TO DO:
A – In the interview excerpt about Oak Flat below, what percentage of the extracted copper does Vanessa Nosie say will go to China?
B – Summarize the interview excerpt about Oak Flat below in two sentences.
C – Write the next part of the interview excerpt about Oak Flat below, picking up after its final sentence.

### EXCERPT TO READ

Vanessa Nosie: They don’t care about you and I, they don’t care about the children or those yet to be born, of what kind of life and world that we’re going to be leaving them or creating for them. And so, with Oak Flat and the United States, that’s a prime example of showing them that they don’t care about the people and why I say that is because they’re willing to give so called in the US soil to a foreign mining company.

And the copper that they’re supposed to extract, 75 percent is going to China. So not only are you giving it to Rio Tinto and BHP, you know, that are from a whole different country, it’s going to have property here in the US soil, and they don’t care.

So going into reservation bound, well, a lot of the misconception about indigenous people is like, oh, they got reservation, they got their own land. That’s not true. Every federally recognized tribe that is recognized by the United States government sits on their concentration camp. What they did is just changed the wording to manipulate people from a concentration camp as prisoners to reservation.

Then what’s underneath that is that every reservation that a tribe sits on that is federally recognized is trust land, meaning it not owned by that tribe. So me as an enrolled tribal member of the St. Carlos Apache tribe and residing on the St. Carlos Apache reservation, I don’t own the piece of land that I reside at.

And nor does my tribe own the one point million or however many acres that the United States allows us to be on. So when you go back when Trump was president, he was threatening to take federal land, even reservations, so that they can take the natural resources, from lumber to minerals to, to the water to metal, because they want to profit off of it.

So as indigenous people, we’re not safe. This is not our land, and San Carlos has actually been downsized several times from when we were first placed here as prisoners of war, because the state of Arizona and the United States found copper, found gold, found silver. And so San Carlos sits next to the copper triangle.

So our reservation boundaries or our area that we’re placed on has been downsized. So we’re not safe. It’s already been in talks that they want to downsize so many federal lands and reservations and reserves because they want these natural resources and these special minerals and metals to profit off of.

So, you know, it all goes back, if you look back at how the United States was founded and the seat, not only did they tell the indigenous people, but all people is that’s the root, that’s the root of this evil, this corporate life, this colonized way of living, and enough is enough and that’s why it’s important that we all wake up and understand what’s at stake, you know, because after they take away federal land and reservation, who’s to say that your property is not up for grabs.

Eleanor Goldfield: Yeah, absolutely. And as many people could tell you, there’s a lot of people who have been forced off their land because a pipeline is going to go through there or, you know, a compressor station for fracking or what have you. So, it is already happening in that way.

Vanessa, I really appreciate you sharing so much information, and speaking of closing that circle, where is a good way, a good place for folks to go to, to learn more, and potentially join the fight to save Oak Flat?

Vanessa Nosie: Please get on our website, www.

And we have all our social media accounts from X to Instagram and Facebook that will be posting whether events or ceremony, you know, because the Apache stronghold is a spiritual group. And we’re asking for everybody that believes how important this is, or even if you have questions or don’t know, please reach out to us, whether it’s through our website or social media accounts, reach out to us.

######
### PROVIDED DATA

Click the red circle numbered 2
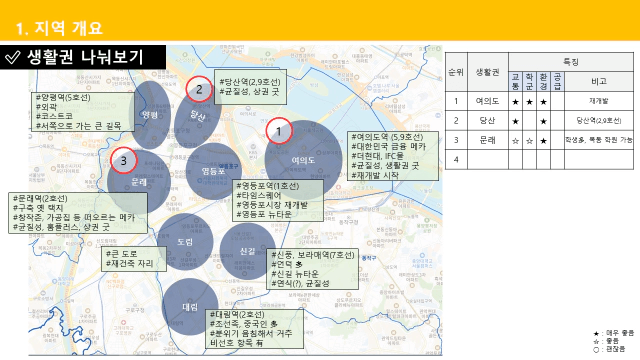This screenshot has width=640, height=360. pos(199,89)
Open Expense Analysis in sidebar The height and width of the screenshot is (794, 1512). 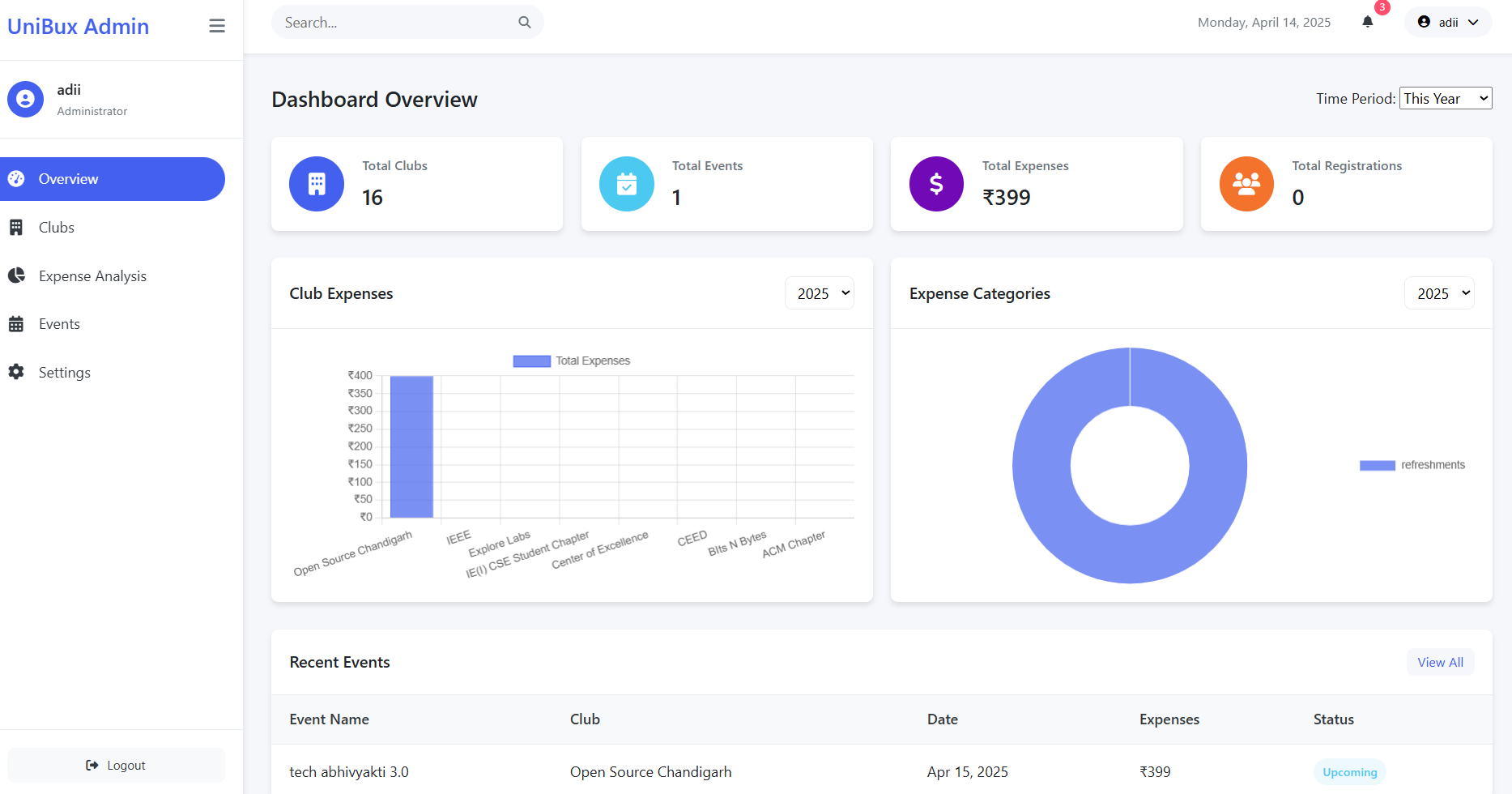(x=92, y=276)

######

ANSWERS BY TASK:
A – 75 percent

B – Vanessa Nosie argues that the United States does not care about its people, pointing to its willingness to give Oak Flat to the foreign mining companies Rio Tinto and BHP, and explains that reservations are trust land that tribes do not own, with San Carlos downsized several times as copper, gold, and silver were found. Eleanor Goldfield agrees that people are already being forced off their land for pipelines and fracking compressor stations, and Nosie points listeners to the group's website and social media accounts to learn more and reach out.

C –
Because it is important that you know that this fight that’s happening because Oak Flat is such a big issue from an environmental injustice to religious injustice. And so you know I really encourage people to go to our website. It has from events to our marches to the legislation, it has press release has videos and so much important information that on our website.

You know, on the other hand, please reach out to your Congress people, reach out to your senators, tell them, write to them, flood their phones, email them to not destroy a holy site, to not destroy Mother Earth, to not contaminate the water and the air, please reach out to them.

Because it’s federal land no matter what state you’re in, you can reach out to your elected officials, from local state to federal. Reach out to them and tell them: no resolution copper, protect Oak Flat.

This issue is, we’re at the forefront. Like I said, it’s not just an Apache issue anymore. Yeah. At the beginning, at the very beginning, when we started, because we’ve been fighting this for, since the late 1990s, going into the 2000s. So we’ve been fighting for 20 years, fighting to protect Oak Flat.

And so, you know, just get informed, reach out to your official, your political officials, and get on our website. And prayer, prayer is vital because when we’re fighting something really evil and it’s not in a physical form, it’s in that spiritual realm, and so, we need that.

Those that want to sign on as amicus brief onto a case, get ahold of Beckett law, the Beckett law firm, they have attorneys there to help. And, and just, continue to stand with us.

Eleanor Goldfield: Thank you so much, Vanessa, really appreciate you coming on the show and talking about this vital issue.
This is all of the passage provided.